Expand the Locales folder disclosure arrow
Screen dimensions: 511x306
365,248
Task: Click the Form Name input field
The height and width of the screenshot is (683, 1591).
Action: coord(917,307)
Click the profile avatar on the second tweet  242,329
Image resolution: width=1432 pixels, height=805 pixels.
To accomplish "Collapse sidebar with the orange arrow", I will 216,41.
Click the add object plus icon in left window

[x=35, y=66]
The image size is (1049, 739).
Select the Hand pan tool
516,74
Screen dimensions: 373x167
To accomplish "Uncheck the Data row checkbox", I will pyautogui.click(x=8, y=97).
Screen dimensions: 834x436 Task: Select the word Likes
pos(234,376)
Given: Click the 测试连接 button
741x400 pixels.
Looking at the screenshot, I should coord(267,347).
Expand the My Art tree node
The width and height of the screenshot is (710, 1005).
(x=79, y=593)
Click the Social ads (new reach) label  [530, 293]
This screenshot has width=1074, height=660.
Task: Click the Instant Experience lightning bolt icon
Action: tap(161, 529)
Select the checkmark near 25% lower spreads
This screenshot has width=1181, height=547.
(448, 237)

TASK INSTRUCTIONS:
Retype the whole listing above, line for line and exactly.

OUTPUT OF THE EXERCISE:
Expand the Locales folder disclosure arrow
Screen dimensions: 511x306
365,248
Task: Click the Form Name input field
The height and width of the screenshot is (683, 1591).
Action: coord(917,307)
Click the profile avatar on the second tweet  242,329
Image resolution: width=1432 pixels, height=805 pixels.
To accomplish "Collapse sidebar with the orange arrow", I will 216,41.
Click the add object plus icon in left window

[x=35, y=66]
The image size is (1049, 739).
Select the Hand pan tool
516,74
Screen dimensions: 373x167
To accomplish "Uncheck the Data row checkbox", I will pyautogui.click(x=8, y=97).
Screen dimensions: 834x436 Task: Select the word Likes
pos(234,376)
Given: Click the 测试连接 button
741x400 pixels.
Looking at the screenshot, I should coord(267,347).
Expand the My Art tree node
The width and height of the screenshot is (710, 1005).
(x=79, y=593)
Click the Social ads (new reach) label  [530, 293]
This screenshot has width=1074, height=660.
Task: Click the Instant Experience lightning bolt icon
Action: tap(161, 529)
Select the checkmark near 25% lower spreads
This screenshot has width=1181, height=547.
(448, 237)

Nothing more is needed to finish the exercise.